“Eravamo in centomila, allo stadio, quel dì…” Suona così un successo di Celentano, anni 60, che celebrava un derby a San Siro, quando Inter e Milan riempivano lo stadio con più facilità.
Ma anche per chi, come me, si trovava sabato sera allo stadio Helvia Recina di Macerata, poteva valere lo stesso refrain: centomila c’eravamo tutti, poco più poco meno, radunati per la Messa al termine della quale sarebbe iniziato il cammino notturno verso il santuario di Loreto.
“Che cercate?” Questo il titolo della quarantesima edizione del gesto, guidato anche quest’anno dalla voce non più limpida, ma sempre decisa, di don Giancarlo Vecerrica che ne rimane il geniale ideatore.
Julian Carrón ha rilanciato, nel suo messaggio, proprio questa domanda rivolta a bruciapelo da Gesù a Giovanni e Andrea “che lo hanno seguito” e, nel seguirlo, hanno “compreso che cosa veramente cercavano”. Si tratta dunque di una sfida che anche Papa Francesco ha invitato i giovani a raccogliere, specie in vista del Sinodo di ottobre del quale saranno loro gli indiscussi protagonisti.
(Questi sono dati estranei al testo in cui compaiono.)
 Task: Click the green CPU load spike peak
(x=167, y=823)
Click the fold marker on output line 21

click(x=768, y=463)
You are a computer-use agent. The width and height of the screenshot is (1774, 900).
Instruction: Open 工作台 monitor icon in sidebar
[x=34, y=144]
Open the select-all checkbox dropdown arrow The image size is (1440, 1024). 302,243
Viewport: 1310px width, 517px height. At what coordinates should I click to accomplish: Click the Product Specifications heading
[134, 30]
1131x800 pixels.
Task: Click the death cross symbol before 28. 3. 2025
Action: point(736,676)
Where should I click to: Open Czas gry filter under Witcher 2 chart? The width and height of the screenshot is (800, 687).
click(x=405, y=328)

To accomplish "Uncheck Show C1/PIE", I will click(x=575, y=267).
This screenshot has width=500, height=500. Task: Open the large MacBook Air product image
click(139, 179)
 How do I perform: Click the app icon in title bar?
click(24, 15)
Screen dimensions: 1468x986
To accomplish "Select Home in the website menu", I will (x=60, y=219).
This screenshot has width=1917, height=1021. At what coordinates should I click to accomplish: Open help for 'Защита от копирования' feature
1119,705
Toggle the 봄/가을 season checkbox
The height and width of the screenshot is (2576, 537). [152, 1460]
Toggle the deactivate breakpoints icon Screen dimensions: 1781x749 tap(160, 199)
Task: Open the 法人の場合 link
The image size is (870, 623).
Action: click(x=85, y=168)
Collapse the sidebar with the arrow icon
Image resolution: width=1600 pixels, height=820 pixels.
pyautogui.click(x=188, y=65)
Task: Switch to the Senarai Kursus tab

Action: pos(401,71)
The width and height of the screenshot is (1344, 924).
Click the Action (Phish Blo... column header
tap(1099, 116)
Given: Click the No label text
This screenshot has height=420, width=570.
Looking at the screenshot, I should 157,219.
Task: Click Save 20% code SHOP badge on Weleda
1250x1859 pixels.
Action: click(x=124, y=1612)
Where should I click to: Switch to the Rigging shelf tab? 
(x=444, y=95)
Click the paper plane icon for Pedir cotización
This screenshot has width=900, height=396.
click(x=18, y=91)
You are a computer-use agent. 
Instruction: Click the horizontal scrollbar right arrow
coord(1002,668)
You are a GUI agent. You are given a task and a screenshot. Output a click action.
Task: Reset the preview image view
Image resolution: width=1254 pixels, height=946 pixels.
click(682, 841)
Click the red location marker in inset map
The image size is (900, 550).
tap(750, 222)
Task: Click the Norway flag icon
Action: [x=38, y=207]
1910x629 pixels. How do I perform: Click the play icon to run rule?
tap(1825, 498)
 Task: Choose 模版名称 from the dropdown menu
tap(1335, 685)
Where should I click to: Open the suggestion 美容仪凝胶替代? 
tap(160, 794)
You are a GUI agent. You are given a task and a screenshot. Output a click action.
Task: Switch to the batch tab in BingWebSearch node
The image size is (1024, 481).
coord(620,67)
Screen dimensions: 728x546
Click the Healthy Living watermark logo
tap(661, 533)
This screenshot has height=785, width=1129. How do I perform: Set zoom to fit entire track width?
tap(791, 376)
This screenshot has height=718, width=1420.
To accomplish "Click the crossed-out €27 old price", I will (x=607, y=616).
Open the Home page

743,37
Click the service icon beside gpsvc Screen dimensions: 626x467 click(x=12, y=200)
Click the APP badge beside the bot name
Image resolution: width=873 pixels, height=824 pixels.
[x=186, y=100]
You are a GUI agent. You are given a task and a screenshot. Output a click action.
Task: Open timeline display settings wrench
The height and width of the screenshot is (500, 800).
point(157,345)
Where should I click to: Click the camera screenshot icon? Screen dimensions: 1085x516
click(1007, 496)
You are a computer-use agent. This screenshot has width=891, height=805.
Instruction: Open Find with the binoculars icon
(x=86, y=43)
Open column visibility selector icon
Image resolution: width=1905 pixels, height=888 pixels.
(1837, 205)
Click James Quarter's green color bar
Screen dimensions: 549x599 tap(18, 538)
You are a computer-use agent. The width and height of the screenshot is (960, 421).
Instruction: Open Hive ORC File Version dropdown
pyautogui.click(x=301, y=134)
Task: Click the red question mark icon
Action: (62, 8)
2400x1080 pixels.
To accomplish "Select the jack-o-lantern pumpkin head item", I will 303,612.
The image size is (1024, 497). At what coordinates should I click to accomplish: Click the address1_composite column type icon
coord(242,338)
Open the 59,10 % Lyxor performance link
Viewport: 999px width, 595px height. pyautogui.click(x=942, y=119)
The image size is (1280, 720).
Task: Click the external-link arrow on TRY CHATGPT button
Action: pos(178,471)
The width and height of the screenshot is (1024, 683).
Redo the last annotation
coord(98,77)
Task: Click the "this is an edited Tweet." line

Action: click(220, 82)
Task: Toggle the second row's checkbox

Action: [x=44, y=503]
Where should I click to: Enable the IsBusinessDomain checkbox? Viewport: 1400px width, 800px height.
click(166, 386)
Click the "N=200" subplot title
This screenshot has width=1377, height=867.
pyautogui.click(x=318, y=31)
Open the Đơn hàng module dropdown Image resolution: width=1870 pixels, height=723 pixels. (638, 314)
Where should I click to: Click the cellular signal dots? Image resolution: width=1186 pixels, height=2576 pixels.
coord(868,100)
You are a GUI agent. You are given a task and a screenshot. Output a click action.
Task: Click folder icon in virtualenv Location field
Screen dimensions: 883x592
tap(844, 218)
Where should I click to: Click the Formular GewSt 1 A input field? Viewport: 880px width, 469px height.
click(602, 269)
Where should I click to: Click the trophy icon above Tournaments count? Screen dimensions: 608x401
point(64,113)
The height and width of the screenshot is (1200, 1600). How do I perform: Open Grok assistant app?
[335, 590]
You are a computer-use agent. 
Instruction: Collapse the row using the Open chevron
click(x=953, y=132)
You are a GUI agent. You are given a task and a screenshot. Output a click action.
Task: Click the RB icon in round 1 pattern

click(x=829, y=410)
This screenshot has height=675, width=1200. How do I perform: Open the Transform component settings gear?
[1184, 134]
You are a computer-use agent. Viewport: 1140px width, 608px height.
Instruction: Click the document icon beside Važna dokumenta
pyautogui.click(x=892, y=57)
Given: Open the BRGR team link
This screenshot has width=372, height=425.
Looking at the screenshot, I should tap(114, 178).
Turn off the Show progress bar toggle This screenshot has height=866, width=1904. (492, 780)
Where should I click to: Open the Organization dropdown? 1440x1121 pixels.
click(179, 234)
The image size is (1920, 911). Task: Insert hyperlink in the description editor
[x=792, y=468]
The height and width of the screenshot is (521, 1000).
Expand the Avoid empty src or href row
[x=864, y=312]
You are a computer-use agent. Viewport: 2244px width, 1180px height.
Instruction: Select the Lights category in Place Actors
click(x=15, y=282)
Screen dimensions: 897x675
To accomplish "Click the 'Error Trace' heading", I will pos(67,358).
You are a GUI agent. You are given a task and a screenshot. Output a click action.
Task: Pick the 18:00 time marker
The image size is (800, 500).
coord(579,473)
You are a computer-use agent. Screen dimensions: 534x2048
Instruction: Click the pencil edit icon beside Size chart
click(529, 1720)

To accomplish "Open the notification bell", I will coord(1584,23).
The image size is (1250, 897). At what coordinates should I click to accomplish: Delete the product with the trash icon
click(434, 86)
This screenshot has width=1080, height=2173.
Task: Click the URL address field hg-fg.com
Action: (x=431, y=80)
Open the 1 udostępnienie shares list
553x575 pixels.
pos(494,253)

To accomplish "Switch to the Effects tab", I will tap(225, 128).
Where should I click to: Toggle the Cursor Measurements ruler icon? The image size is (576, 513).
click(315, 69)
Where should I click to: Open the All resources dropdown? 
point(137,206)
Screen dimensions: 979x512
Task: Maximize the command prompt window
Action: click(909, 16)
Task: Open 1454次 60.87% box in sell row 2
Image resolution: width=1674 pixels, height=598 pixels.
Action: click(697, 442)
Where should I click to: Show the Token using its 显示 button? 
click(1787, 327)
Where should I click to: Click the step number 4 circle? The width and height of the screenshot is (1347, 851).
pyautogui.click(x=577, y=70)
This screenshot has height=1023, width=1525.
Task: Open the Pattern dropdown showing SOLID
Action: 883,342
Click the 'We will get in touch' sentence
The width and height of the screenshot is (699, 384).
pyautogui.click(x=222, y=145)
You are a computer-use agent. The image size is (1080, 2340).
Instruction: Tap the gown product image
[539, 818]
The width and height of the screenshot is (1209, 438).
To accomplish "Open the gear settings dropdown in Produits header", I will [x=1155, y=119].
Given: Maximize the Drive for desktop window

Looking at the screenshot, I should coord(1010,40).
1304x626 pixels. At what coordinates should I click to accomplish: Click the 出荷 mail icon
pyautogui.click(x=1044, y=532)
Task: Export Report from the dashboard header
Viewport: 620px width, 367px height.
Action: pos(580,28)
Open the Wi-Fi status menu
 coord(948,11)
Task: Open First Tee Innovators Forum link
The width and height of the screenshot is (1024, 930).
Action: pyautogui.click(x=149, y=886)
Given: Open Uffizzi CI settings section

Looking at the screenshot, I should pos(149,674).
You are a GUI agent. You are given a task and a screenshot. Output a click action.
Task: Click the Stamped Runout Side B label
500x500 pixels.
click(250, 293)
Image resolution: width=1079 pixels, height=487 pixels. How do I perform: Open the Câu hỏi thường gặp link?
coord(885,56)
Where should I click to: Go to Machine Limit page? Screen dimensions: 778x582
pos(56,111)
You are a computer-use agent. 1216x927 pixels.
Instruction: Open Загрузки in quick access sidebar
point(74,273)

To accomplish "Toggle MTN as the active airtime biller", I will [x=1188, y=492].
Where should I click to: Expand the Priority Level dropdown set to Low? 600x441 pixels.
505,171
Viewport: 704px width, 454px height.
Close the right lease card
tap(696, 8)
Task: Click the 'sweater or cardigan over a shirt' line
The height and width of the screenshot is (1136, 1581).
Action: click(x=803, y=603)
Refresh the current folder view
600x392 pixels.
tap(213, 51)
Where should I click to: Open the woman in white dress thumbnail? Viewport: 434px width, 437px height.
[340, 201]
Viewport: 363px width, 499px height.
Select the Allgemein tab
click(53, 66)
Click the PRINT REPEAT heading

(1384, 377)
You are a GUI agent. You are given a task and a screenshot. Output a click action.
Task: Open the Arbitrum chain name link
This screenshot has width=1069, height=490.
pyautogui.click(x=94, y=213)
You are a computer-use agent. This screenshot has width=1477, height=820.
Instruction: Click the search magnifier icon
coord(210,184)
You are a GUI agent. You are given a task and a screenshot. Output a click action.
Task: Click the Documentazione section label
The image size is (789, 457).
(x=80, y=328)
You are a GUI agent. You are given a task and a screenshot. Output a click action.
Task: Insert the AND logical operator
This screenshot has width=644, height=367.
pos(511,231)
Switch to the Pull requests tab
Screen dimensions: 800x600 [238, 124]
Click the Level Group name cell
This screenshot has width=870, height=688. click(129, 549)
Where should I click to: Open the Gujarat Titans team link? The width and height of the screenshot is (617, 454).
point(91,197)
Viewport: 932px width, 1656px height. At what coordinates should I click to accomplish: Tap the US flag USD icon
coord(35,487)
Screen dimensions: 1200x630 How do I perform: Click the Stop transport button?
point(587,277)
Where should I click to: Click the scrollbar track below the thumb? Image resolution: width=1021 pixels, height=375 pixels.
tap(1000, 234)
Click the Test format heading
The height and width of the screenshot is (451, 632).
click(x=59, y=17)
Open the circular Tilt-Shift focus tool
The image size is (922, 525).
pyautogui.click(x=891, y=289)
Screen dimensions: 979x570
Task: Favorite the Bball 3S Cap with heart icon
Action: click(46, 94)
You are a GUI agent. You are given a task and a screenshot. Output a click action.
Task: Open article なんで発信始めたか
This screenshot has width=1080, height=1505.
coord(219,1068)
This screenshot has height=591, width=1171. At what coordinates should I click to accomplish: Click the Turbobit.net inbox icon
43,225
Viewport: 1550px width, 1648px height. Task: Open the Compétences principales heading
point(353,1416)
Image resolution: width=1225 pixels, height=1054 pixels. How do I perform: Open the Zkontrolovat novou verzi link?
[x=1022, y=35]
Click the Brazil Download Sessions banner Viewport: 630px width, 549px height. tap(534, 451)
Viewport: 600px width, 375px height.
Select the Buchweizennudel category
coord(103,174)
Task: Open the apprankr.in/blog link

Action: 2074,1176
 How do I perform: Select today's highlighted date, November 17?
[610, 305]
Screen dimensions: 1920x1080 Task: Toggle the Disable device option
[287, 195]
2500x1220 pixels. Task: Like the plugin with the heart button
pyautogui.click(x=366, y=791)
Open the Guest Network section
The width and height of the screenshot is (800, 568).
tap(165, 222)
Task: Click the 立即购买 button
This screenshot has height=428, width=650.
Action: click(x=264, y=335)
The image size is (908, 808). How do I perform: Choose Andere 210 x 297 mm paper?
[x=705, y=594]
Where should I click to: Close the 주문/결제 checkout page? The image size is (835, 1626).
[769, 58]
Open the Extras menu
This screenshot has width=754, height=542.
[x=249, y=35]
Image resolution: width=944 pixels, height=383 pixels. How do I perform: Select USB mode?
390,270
Il collegamento telefonico con il santo Padre, prima della celebrazione eucaristica, pur mantenendo il tono di un dialogo familiare sostenuto con ilare entusiasmo da don Giancarlo, ha inteso tuttavia sfidare e incoraggiare tutti i pellegrini in procinto di partire: “Mi piace vedere giovani coraggiosi che si mettono in cammino alla ricerca della felicità, un bene che non è in vendita al supermercato, ma che riguarda piuttosto l’amore e il lasciarsi amare”.
Proprio questo, va detto, il tema di numerose e commoventi testimonianze: in primis quelle allo stadio, offerte da Uwa e Frank, due adolescenti nigeriani fuggiti in condizioni estreme dalla Libia e rifugiati in Sicilia dal 2016; e a seguire tutte quelle che, durante la notte, sono state proposte alternandosi ai canti e alla preghiera, in particolare quella del santo rosario.
Si è mosso dunque il popolo dei pellegrini, snodandosi lungo un percorso che suggeriva l’epopea del popolo di Israele: liberato dalla schiavitù d’Egitto e guidato da Dio stesso verso la terra promessa.
“Il pellegrinaggio è un simbolo della vita, ci fa pensare che la vita è camminare, è un cammino”, aveva suggerito Papa Francesco nella sua riflessione del 2015 ai pellegrini di allora. Ed è vero! La metafora del cammino con la vita, ha in questa notte una verifica senza paragone: e non solo per ciò che riguarda l’obbedienza puntuale a quanto indicato dalla corposa ed efficiente macchina organizzativa o la docile sequela al proprio gruppo di appartenenza per evitare il paradosso di rimanere isolati pur camminando insieme a centomila persone. La verifica cui mi riferisco ha piuttosto a che fare con quanto il Mistero fissa per l’esistenza di ciascuno: ad esempio un percorso che difficilmente coincide con quello che avresti scelto tu per raggiungere la stessa meta; altri compagni che tu avresti preferito a quelli che ti sono invece stati assegnati. Il pellegrinaggio vuole dunque mostrarti, in una sola notte, che è possibile amare chi non ti sei scelto, riconoscere chi non avevi preferito, ringraziare chi ti è sconosciuto.
Accade così che gratitudine e mendicanza si intreccino nel misterioso dialogo tra l’iniziativa di Dio e la libertà dell’uomo e, prevalendo, vincano stanchezza e demoralizzazione anche quando, nel cuore della notte, più facilmente “il nemico” assale con il volto della sonnolenza, della distrazione, del lamento.
Ma quando le prime luci dell’alba accendono di croco e d’amaranto il morbido profilo dei colli marchigiani e appare, quasi d’improvviso, vicina se pure ancor lontana, la solida mole del Santuario, il cuore si rianima e prende nuova forza dalla certezza della meta. Esplode così in un impeto singolare ed imprevedibile, il canto simbolo del pellegrinaggio: “pieni di forza, di grazia e di gloria”, i pellegrini gridano al mondo ciò che ancora una volta, lungo il cammino, hanno imparato; sono loro la vera dimora di Dio fra gli uomini, segno stabile e vivo della Sua fedeltà all’alleanza.